The Senate Health Committee panel heard testimony Monday from health experts who said that the nicotine liquid and the vapor e-cigarettes produce could be hazardous to both consumers and the public.

The state’s Clean Indoor Air Act prohibits smoking traditional cigarettes in nearly all workplaces in the state. Proponents of the ban hope that e-cigarettes will also be included, as they are in New York City as of late last month.

Research hasn’t yet produced a definitive answer on whether secondhand vapor is a threat to the public, but health experts believe that e-cigarette companies are marketing to teenagers and young adults with flavors such as cherry, chocolate and gummy bear.

“Federal law recognizes that the purpose of these flavorings is to addict children to nicotine and create a new generation of tobacco users,” said Dr. Harlan Juster, director of the Health Department’s Bureau of Tobacco Control.

Sen.
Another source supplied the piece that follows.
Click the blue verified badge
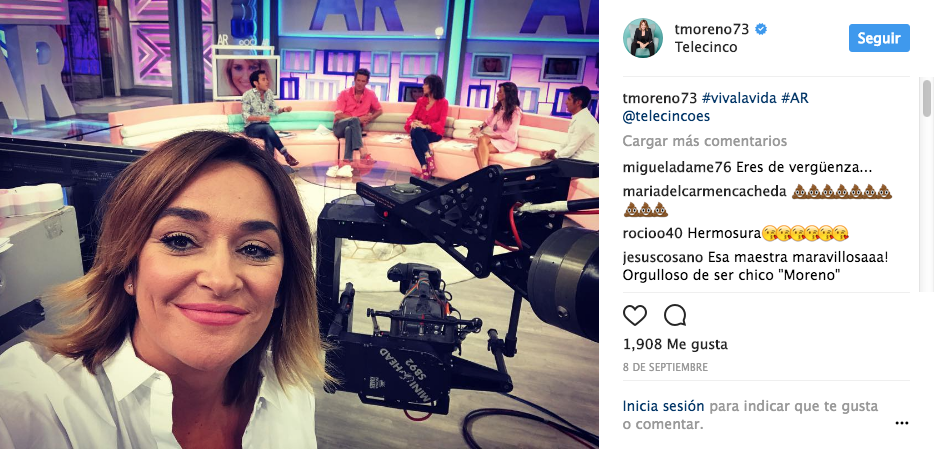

Brad Hoylman, a Manhattan Democrat, said he has seen e-cigarettes with the image of Hello Kitty, a cartoon cat.

According to the state Health Department, only 12 percent of high school-age kids reported having smoked a cigarette within 30 days in a 2012 survey, down from 27 percent in 2000.

The agency said 88 percent of adult smokers began before the age of 18.

E-cigarettes are marketed as safer than regular cigarettes and a transitional measure to bypass quitting cold turkey, but still contain nicotine, the addictive ingredient in traditional cigarettes.

Medical and public health professionals have seen no evidence that e-cigarettes help smokers quit, according to Lawrence Eisenstein, president of the state Association of County Health Officials.

Lawmakers also heard from opponents who said the ban would infringe on the rights of business owners.

“The Association sees this as another attempt by government to dictate how New Yorkers run their business,” said Scott Wexler, executive director of the Empire State Restaurant and Tavern Association.

Opponents suggest waiting for the Food and Drug administration’s review of e-cigarettes before any legislation banning indoor smoking of e-cigarettes is enacted.

The e-cigarette ban took effect in New York City on April 29. Glen Cove, Long Island, is also considering a ban.

Dr. Thomas Farley, the New York City health commissioner under former New York City Mayor Michael Bloomberg, said allowing electronic cigarettes in bars and restaurants undermines existing bans on tobacco-based products.

“Imagine for a moment you’re at a bar and there are 20 people who are puffing on something that looks like a cigarette and then somebody smells something that smells like tobacco smoke,” Farley says. “How’s the bartender going to know who to tap on the shoulder and say, ‘Put that out’?”